Raw data START

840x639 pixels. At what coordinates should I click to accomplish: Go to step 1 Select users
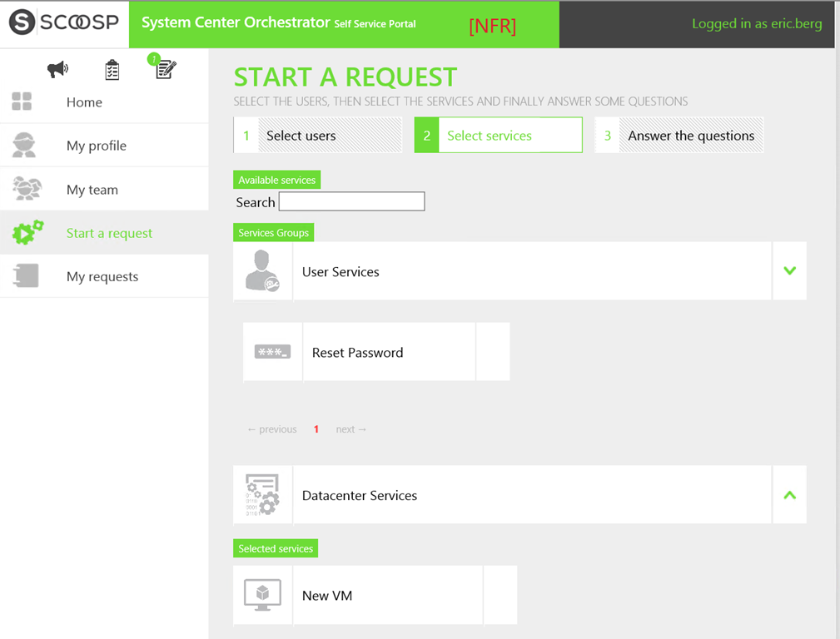pyautogui.click(x=318, y=136)
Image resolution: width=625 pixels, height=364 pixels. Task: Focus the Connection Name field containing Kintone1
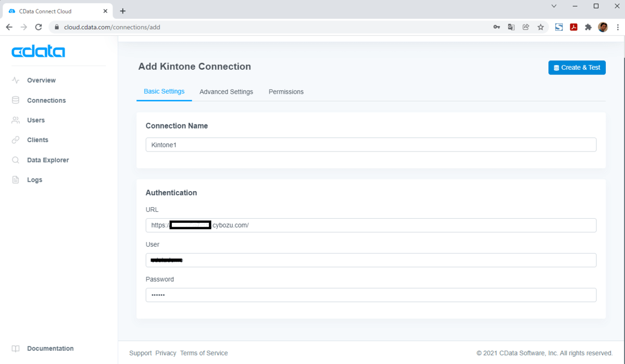pyautogui.click(x=371, y=145)
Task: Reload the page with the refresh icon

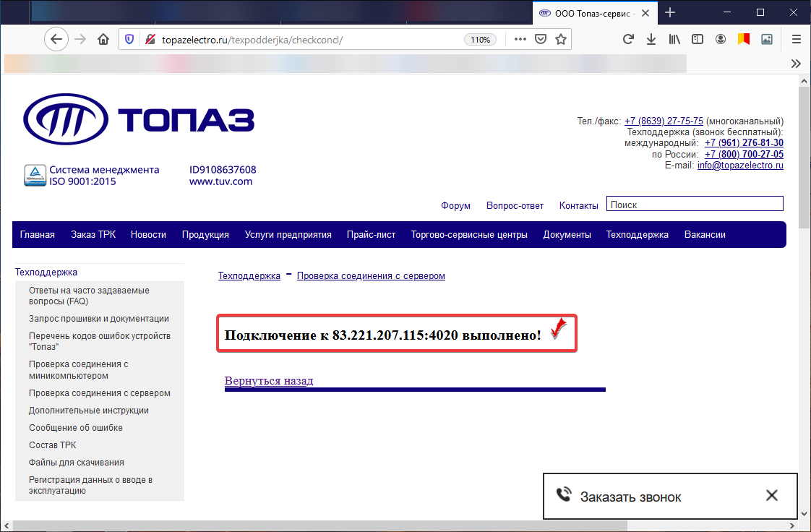Action: [x=628, y=39]
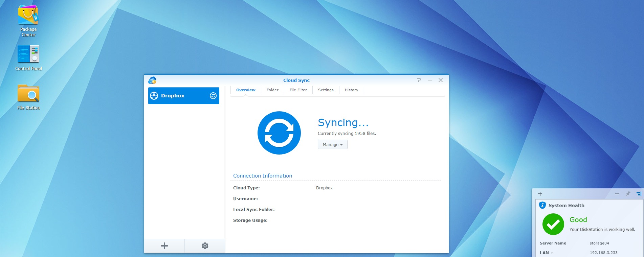Minimize the widget panel
Screen dimensions: 644x257
pos(617,194)
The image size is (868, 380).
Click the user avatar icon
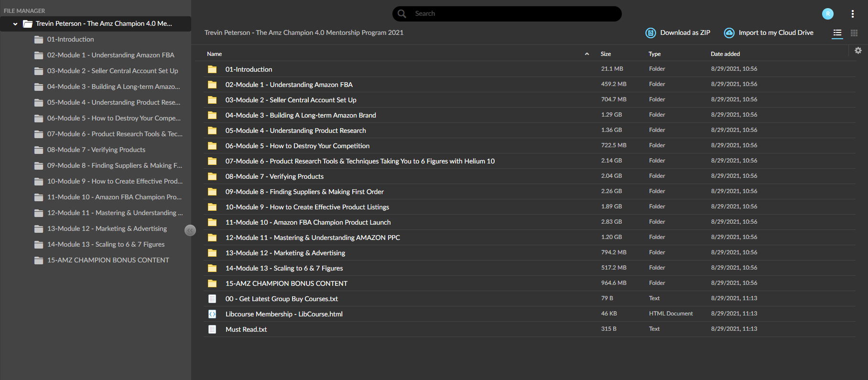pyautogui.click(x=828, y=14)
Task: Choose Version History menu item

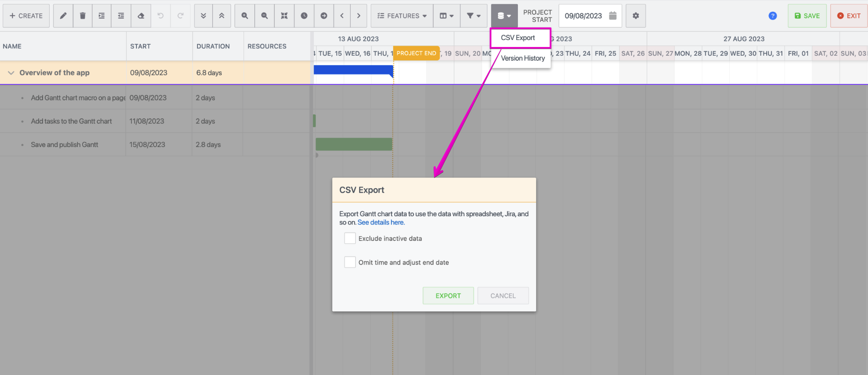Action: tap(522, 58)
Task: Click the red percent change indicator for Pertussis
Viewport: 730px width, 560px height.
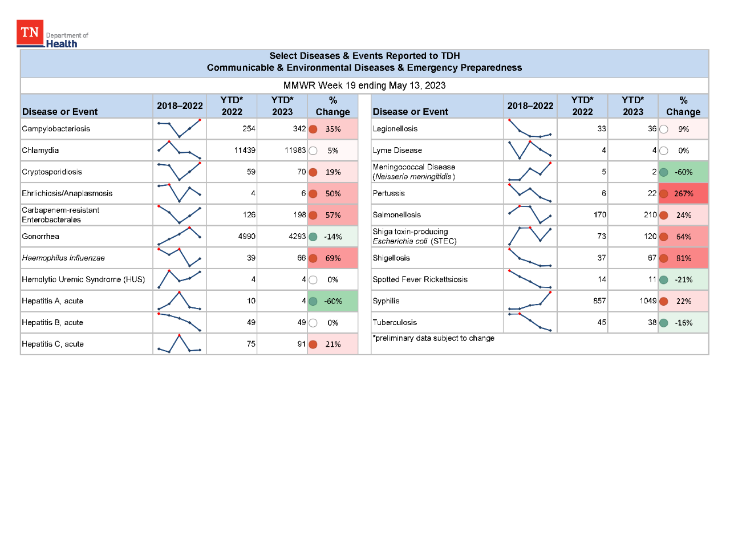Action: (x=663, y=193)
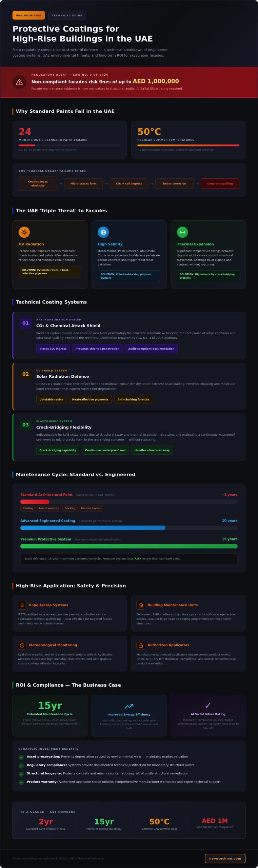Click the Advanced Engineered Coating blue bar
Viewport: 258px width, 868px height.
93,528
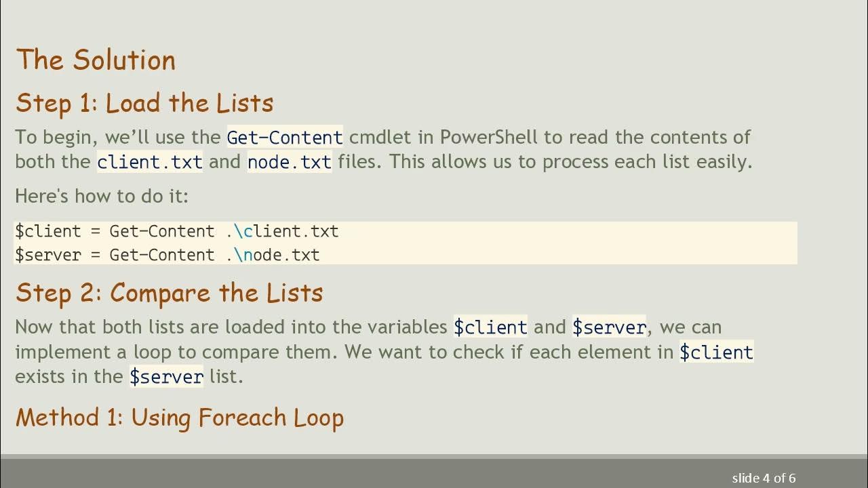Click the code line assigning the $server variable

[x=167, y=256]
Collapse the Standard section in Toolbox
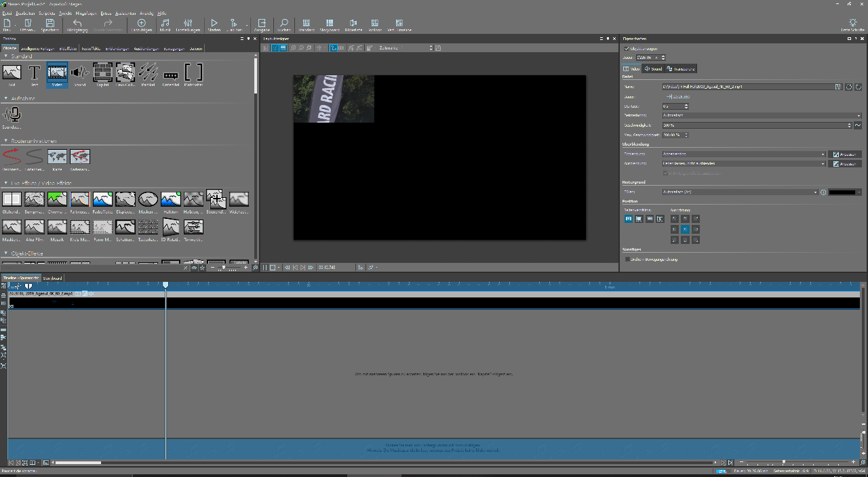Image resolution: width=868 pixels, height=477 pixels. pyautogui.click(x=6, y=56)
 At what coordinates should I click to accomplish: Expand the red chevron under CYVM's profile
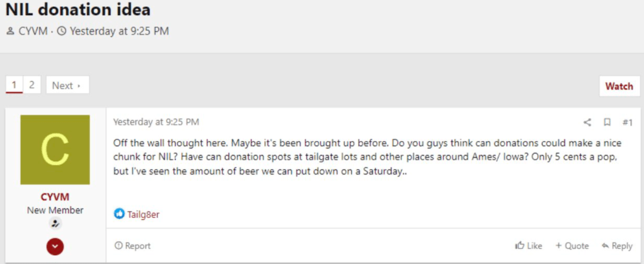tap(55, 246)
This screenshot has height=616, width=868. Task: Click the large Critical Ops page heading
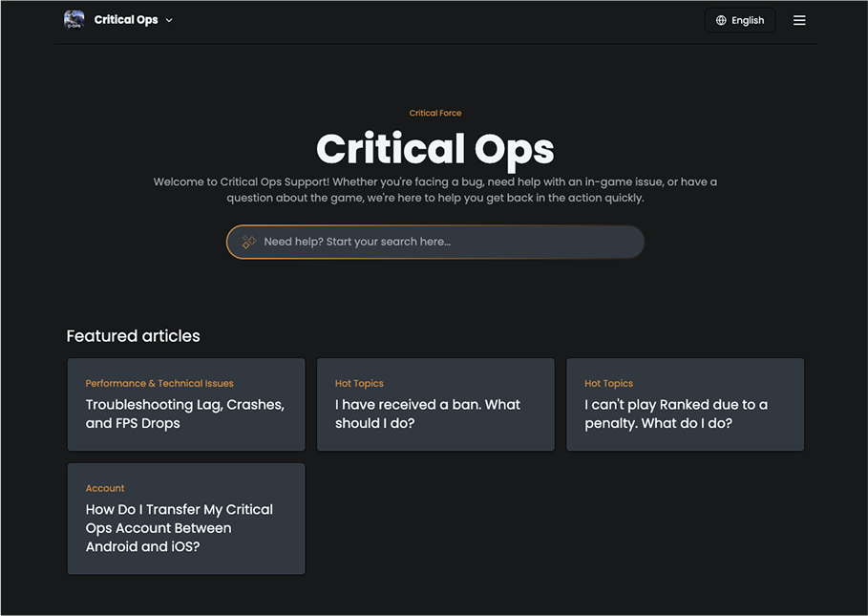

Raw data END

**What you should do**
When the line that holds "Task: Reload the page with the refresh icon" is reached, begin duplicating exactly, and continue through the last line of the listing, skipping the pictures; output nothing else.

**Response**
Task: Reload the page with the refresh icon

Action: [x=628, y=39]
Minimize the widget panel
Screen dimensions: 644x257
pos(617,194)
The image size is (868, 380).
Click the user avatar icon
pyautogui.click(x=828, y=14)
Task: Choose Version History menu item

Action: tap(522, 58)
Task: Click the red percent change indicator for Pertussis
Viewport: 730px width, 560px height.
Action: (x=663, y=193)
Click the Advanced Engineered Coating blue bar
Viewport: 258px width, 868px height.
93,528
Click the code line assigning the $server variable

[x=167, y=256]
Collapse the Standard section in Toolbox
Image resolution: width=868 pixels, height=477 pixels. pyautogui.click(x=6, y=56)
 At what coordinates should I click to accomplish: Expand the red chevron under CYVM's profile
tap(55, 246)
This screenshot has height=616, width=868. Task: Click the large Critical Ops page heading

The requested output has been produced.